Cette année, après une demi-douzaine de décrets contradictoires, la préfecture a exempté du pass sanitaire les acheteurs de courgettes, de charcuterie, de miel et d’objets d’art pour l’imposer aux seuls amateurs de livres. Dans le strict respect de leur interprétation de la loi, les bourreaucrates ont ainsi exigé qu’on grillage l’espace littéraire, afin de l’isoler de la manifestation « normale », matérialisant de fait une sorte de zoo dans lequel un public trié par QR code aurait seul accès aux gens de plume, cette espèce dangereuse hautement contaminante, à leurs yeux, de par la présumée résistance du variant culturel aux mesures discriminatoires. Dans ce camp retranché d’auteurs et de lecteurs « sanitairement corrects » bagués bleu ciel façon volaille, on imagine la mine des écrivains algériens, invités d’honneur cette année, qui étaient venus au pied de la Sainte-Victoire célébrer la liberté d’expression.
Difficile de se rappeler dans un tel contexte que, le 17 juin dernier, notre chef de l’État a érigé la lecture en « grande cause nationale 2021 ». Ce n’est pourtant pas sous le patronage d’Alfred Jarry et de son Ubu roi que cet édit culturel était placé, mais sous celui de Fabrice Luchini et des Fables de La Fontaine – ce génial visionnaire des Animaux malades de la peste, qui nous raconte comment Sa Majesté le Lion, dans le but d’éradiquer une épidémie, réunit le parlement animal pour choisir une victime expiatoire. Ce fut, ne l’oublions pas, le mouton. « Selon que vous serez puissant ou misérable, les jugements de cour vous rendront blancs ou noirs. »
Quoi qu’il en soit, nous étions bien contents, nous les fournisseurs de la grande cause nationale. Quelques mois plus tôt, le livre était encore qualifié de « non essentiel », prohibé dans les librairies closes comme dans les hypermarchés bondés, où des rubans de scène de crime en empêchaient l’approche – outrage à la littérature qui avait scandalisé toute l’Europe, et dont nous avions obtenu réparation par nos soutiens aux libraires, nos coups de gueule et nos articles incendiaires. Une page bien noire venait d’être tournée.
Et voilà que ça recommence. Mais, cette fois, le milieu culturel baisse les bras, dans l’espoir de conserver l’autorisation d’accueillir le public. Les enfermistes auraient gagné ? Pour nous « épargner » le reconfinement, ils ont imposé le tri sélectif. En nous piégeant dans nos contradictions, nos concessions, nos élans de révolte cassés par le moutonnage ambiant, ils pensent avoir eu le dernier mot.

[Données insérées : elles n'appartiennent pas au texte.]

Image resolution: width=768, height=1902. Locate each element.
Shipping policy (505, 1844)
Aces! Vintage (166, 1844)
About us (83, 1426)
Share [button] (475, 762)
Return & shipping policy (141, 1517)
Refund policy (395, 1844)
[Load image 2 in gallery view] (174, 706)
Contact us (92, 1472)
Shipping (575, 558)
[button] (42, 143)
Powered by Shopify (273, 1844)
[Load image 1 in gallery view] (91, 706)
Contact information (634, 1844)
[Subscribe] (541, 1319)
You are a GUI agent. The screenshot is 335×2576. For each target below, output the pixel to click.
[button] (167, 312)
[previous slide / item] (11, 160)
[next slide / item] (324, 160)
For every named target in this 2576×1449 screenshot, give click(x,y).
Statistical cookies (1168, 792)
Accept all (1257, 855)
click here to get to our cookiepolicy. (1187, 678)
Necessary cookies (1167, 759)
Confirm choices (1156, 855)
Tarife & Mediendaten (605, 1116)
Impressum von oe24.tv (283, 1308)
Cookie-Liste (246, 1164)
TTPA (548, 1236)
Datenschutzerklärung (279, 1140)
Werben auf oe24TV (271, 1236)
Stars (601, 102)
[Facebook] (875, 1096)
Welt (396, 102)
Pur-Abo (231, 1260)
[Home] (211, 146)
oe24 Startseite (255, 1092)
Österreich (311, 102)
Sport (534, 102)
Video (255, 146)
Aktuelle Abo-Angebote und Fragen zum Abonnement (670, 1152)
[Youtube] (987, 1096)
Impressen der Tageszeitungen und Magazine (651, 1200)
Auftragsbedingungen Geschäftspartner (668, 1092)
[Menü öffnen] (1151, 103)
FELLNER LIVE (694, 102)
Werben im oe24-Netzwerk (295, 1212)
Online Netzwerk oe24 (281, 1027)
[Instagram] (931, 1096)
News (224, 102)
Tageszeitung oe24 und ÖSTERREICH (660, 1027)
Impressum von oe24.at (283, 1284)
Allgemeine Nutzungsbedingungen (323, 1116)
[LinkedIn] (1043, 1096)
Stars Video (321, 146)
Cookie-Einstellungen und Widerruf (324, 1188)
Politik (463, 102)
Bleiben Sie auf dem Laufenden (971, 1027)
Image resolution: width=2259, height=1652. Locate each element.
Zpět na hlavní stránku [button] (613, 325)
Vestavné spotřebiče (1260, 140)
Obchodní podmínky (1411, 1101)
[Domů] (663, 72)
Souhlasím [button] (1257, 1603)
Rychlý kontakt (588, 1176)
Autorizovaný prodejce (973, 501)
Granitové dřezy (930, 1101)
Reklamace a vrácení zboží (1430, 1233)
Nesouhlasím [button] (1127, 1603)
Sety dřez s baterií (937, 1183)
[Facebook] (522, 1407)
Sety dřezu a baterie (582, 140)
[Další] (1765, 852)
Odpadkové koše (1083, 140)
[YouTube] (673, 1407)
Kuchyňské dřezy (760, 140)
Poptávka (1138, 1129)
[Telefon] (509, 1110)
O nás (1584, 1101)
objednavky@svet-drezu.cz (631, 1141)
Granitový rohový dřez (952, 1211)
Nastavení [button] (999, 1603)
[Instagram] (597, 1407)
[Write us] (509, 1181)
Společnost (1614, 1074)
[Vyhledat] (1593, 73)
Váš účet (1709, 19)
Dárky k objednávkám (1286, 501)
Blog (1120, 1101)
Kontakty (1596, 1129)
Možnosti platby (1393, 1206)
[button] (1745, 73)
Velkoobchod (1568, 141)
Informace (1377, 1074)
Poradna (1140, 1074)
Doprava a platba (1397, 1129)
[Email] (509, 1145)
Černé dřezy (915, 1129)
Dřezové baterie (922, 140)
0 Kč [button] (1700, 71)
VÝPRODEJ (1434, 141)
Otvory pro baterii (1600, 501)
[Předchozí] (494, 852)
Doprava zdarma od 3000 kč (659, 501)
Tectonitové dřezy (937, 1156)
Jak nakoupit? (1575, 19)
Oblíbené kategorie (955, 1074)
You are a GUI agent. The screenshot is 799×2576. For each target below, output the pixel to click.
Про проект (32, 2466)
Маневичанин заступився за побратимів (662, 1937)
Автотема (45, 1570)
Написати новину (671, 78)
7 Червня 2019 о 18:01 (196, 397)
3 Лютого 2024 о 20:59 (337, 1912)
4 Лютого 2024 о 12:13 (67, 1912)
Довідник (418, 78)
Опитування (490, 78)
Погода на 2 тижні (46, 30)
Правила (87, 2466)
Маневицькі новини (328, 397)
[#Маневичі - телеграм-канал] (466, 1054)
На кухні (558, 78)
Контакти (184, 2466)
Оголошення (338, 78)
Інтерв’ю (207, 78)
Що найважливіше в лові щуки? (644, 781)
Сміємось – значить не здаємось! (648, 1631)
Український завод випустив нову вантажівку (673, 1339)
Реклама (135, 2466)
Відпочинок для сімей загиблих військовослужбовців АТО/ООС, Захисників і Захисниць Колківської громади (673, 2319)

Que faire ? Boycotter les salons du livre en privant les organisateurs, le public et nous-mêmes de ces moments d’échange si précieux ? Nous censurer au nom des libertés foulées aux pieds, par solidarité envers les professions bien plus pénalisées que nous, et nous faire ainsi traiter de brebis galeuses, de covido-sceptiques, de crypto-complotistes par les hystériques appointés des plateaux télé ? Nous sommes un certain nombre d’auteurs à nous poser ce dilemme, à chercher une solution qui ménage notre honneur, nos principes et nos scrupules. En ce qui me concerne, j’avais promis à Christiane Bonfillon que je viendrais, bien avant l’instauration du sauf-conduit médical lors de la conférence présidentielle au Grand-Palais éphémère, et j’ai tenu ma promesse.
Résultat : gros succès du marché alimentaire, mais embouteillages dissuasifs aux contrôles d’accès à la littérature, déception et agacement général aboutissant à une forte baisse de la fréquentation, pour la première fois dans l’histoire de ce festival toujours pris d’assaut. Mission accomplie pour les bourreaucrates : il suffit d’entraver l’accès à la culture pour démontrer, par la diminution artificielle de la demande, qu’il s’agit bel et bien d’une activité « non essentielle » aux yeux de la population.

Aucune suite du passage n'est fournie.